Article de Partisan N°271 - Nelson Mandela : Un héros pour les oppresseurs, un traître pour les opprimés !

Nous reproduisons ci-dessous des extraits d’un texte publié par la Democratic Students’ Union, une organisation étudiante maoïste indienne.

Depuis la mort de Nelson Mandela, le 6 décembre, les hommages les plus fleuris lui ont été adressés par les classes dirigeantes du monde entier. C’est précisément cette unanimité des impérialistes et de leurs agents qui est le plus révélateur. Le prétendu héritage de Mandela est construit sur une illusion, illusion construite par Mandela lui-même. (...)

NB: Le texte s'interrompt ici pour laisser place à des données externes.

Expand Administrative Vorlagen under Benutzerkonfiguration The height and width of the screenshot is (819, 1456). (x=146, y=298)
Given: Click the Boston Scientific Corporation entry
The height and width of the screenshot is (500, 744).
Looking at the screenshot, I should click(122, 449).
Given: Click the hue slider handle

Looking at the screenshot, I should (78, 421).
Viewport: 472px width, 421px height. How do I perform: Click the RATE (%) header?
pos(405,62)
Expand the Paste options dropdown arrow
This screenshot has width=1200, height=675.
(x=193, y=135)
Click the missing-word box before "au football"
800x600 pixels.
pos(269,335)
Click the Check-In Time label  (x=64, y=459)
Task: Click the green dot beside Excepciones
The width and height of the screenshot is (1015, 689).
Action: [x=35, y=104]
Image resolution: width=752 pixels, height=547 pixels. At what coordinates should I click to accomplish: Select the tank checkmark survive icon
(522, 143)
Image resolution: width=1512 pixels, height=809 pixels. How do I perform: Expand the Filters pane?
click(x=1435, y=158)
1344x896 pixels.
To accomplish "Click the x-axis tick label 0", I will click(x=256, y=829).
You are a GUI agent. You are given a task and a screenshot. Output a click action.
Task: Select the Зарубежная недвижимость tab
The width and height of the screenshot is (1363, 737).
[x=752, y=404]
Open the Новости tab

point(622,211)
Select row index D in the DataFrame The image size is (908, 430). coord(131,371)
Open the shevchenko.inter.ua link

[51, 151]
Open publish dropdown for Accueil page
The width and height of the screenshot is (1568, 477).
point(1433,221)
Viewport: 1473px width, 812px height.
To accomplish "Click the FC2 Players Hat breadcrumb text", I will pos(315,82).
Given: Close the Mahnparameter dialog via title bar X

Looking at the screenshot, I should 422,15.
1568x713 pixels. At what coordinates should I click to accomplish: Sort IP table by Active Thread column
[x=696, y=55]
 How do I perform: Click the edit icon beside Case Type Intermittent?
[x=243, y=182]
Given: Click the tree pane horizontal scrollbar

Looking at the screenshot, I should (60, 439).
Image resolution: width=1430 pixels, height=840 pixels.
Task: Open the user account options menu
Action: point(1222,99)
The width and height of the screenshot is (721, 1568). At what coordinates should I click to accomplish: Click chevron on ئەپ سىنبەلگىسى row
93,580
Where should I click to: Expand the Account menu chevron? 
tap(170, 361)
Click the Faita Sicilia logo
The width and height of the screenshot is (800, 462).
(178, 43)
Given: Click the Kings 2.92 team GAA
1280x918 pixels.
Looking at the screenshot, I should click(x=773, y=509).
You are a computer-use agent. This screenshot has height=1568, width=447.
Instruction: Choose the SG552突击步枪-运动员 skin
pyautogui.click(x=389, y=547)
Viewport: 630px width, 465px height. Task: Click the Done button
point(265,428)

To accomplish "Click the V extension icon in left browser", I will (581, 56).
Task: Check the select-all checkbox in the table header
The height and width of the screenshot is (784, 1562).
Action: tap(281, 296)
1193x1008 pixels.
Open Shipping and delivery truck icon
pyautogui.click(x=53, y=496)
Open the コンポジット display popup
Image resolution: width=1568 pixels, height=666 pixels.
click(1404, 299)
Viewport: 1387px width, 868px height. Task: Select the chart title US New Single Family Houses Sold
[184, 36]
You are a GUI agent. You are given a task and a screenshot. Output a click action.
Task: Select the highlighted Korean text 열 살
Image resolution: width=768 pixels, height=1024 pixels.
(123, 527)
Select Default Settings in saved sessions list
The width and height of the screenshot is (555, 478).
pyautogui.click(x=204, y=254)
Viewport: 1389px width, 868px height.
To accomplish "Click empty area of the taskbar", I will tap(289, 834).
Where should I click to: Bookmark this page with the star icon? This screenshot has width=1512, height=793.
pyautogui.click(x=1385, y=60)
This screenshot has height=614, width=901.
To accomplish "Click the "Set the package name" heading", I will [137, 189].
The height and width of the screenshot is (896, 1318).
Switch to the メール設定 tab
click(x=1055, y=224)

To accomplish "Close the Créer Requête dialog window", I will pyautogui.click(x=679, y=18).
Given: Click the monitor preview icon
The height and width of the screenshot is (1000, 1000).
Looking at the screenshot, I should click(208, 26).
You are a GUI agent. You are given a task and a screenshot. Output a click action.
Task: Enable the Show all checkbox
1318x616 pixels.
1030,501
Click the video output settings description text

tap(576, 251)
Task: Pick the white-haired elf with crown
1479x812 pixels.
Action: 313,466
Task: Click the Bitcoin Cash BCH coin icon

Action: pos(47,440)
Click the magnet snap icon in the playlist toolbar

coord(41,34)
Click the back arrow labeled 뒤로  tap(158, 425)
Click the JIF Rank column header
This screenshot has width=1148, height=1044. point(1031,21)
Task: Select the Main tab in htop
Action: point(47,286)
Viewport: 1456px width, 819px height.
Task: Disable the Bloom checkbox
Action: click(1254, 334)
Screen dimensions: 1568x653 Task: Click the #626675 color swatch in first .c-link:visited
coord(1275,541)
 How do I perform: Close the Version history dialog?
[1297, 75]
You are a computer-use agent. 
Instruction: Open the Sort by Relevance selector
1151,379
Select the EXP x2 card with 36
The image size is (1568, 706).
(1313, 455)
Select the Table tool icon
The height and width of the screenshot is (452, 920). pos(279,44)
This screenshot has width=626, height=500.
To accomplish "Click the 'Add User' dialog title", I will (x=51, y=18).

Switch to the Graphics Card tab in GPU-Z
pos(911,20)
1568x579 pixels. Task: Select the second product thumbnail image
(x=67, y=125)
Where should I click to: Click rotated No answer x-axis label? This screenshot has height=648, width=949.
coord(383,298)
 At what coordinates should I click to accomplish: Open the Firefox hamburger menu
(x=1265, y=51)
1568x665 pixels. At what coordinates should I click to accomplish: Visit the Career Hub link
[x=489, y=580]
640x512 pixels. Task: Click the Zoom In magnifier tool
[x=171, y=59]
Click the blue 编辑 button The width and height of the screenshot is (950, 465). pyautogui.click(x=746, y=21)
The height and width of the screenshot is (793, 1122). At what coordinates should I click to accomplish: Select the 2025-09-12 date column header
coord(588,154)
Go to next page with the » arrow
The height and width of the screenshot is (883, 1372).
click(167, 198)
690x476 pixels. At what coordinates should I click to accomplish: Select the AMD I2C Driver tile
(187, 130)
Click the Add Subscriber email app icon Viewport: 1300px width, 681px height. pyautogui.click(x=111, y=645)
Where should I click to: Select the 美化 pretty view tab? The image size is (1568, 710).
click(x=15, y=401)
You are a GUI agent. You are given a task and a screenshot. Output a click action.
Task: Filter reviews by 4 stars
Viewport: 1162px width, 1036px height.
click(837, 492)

Quel est exactement l’héritage de Mandela ? (...) Pendant les années 1980, le régime de l’apartheid a commencé à offrir des prêts généreux à une poignée d’hommes d’affaires noirs, provoquant la montée d’une nouvelle bourgeoisie essentiellement compradore. Les chefs de l’ANC [le parti de Mandela], en même tant qu’ils emménageaient dans de belles résidences entourées de terrains de golf, se sont mis à désirer la paix. A cette époque, les forces impérialistes ont très bien compris que, face à la vague de révolte qui grossissait de plus en plus parmi les masses noires, ils n’avaient le choix qu’entre la Révolution et la « Réconciliation ». En d’autres termes, subir une révolution sociale, ou accepter une "transition pacifique" qui laisserait la minorité possédante blanche et les intérêts occidentaux intacts, mais tout cela retouché par des changements cosmétiques. Au fil de longues négociations clandestines, qui ont finalement conduit à sa libération, Mandela (et l’aile modérée de l’ANC) ont choisi cette dernière voie.
.
Dès 1985, des années avant la libération de Mandela, ce compromis était déjà écrit lorsqu’un groupe d’industriels sud-africains dirigé par Gavin Reilly, président de l’« Anglo-american mining company », le plus puissant des monopoles sud-africains, rencontra en Zambie les dirigeants de l’ANC. Les deux parties avaient alors convenu d’une « transition » de l’apartheid à une « démocratie libérale noire » régie par l’ « ordre » et la « stabilité ». Des rencontres secrètes ont également eu lieu en Angleterre, notamment avec un futur président de l’Afrique du Sud « libérée », Tabo Mbeki. Mandela lui-même avait entamé entre-temps des négociations secrètes avec les autorités depuis sa prison. (...)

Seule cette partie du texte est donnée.